## Selected excerpt
>>>>

Also, as discussed in Section X(C), supra, the new compliance schedule aligns Regulation SBSR compliance with security-based swap dealer registration. Thus, with respect to newly executed security-based swaps in a particular asset class, Compliance Date 1 for Rule 901 of Regulation SBSR is the first Monday that is the later of: (1) Six months after the date on which the first SDR that can accept transaction reports in that asset class registers with the Commission; or (2) one month after the SBS entities registration compliance date. Every security-based swap in that asset class that is executed on or after Compliance Date 1 must be reported in accordance with Rule 901. Compliance Date 2, when public dissemination shall commence, is the first Monday that is three months after Compliance Date 1. Compliance Date 3, by which all historical security-based swaps in that asset class must be reported to a registered SDR (to the extent that information about such transactions is available), is two months after Compliance Date 2.[980]

The proposed compliance schedule would have required affected persons to begin complying with Regulation SBSR before security-based swap dealers register with the Commission. A number of comments urged the Commission to delay Regulation SBSR compliance until after security-based swap dealers register.[981] One commenter provided extensive estimates of the costs that market participants could have incurred to develop reporting procedures for the Interim Period that likely would not have been applicable to the period after security-based swap dealer registration.[982] This commenter also pointed out that the Interim Period could create a competitive disadvantage for non-U.S. dealing entities because these entities could assume the responsibility but not the liability for reporting and thus might be less attractive to buy-side U.S. clients than U.S. dealing entities that could assume both the responsibility and liability for reporting.[983]

The Commission agrees with commenters that it would be more efficient for affected persons to focus on developing compliance procedures only for the period after security-based swap dealer registration, rather than require affected persons to expend resources to develop procedures for both the period after registration as well as for the Interim Period, because Interim Period procedures might be inapplicable to the period after registration. The Commission believes that, by eliminating the Interim Period and thus the need to expend resources for developing interim procedures, the adopted compliance schedule will promote efficiency. The adopted compliance schedule should also promote capital formation to the extent that persons that would have incurred reporting obligations during the Interim Period could invest the resources that would otherwise be expended in developing Interim Period procedures into productive assets.

Furthermore, the Commission acknowledges the commenters' concern that the Interim Period could create competitive disparities between U.S. and foreign dealing entities if buy-side U.S. persons were less willing to transact with foreign dealing entities if certain foreign dealing entities could not assume the liability for reporting. The adopted compliance schedule avoids the need for the Interim Period and thus eliminates any potential competitive disadvantage for foreign dealing entities described by the commenters. Thus, relative to the proposed compliance schedule, the adopted compliance schedule should promote competition among U.S. and foreign dealing entities that supply liquidity to the security-based swap market.

<<<<

## Raw data
>>>>

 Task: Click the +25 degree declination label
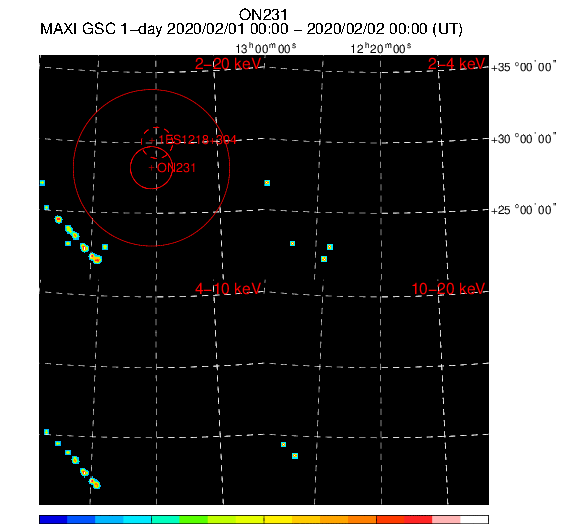tap(523, 210)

<<<<

## What you will do
Reproduce verbatim the stretch of the Regulation SBSR compliance-schedule excerpt from "Furthermore, the Commission" through "security-based swap market.".

## Complete output
Furthermore, the Commission acknowledges the commenters' concern that the Interim Period could create competitive disparities between U.S. and foreign dealing entities if buy-side U.S. persons were less willing to transact with foreign dealing entities if certain foreign dealing entities could not assume the liability for reporting. The adopted compliance schedule avoids the need for the Interim Period and thus eliminates any potential competitive disadvantage for foreign dealing entities described by the commenters. Thus, relative to the proposed compliance schedule, the adopted compliance schedule should promote competition among U.S. and foreign dealing entities that supply liquidity to the security-based swap market.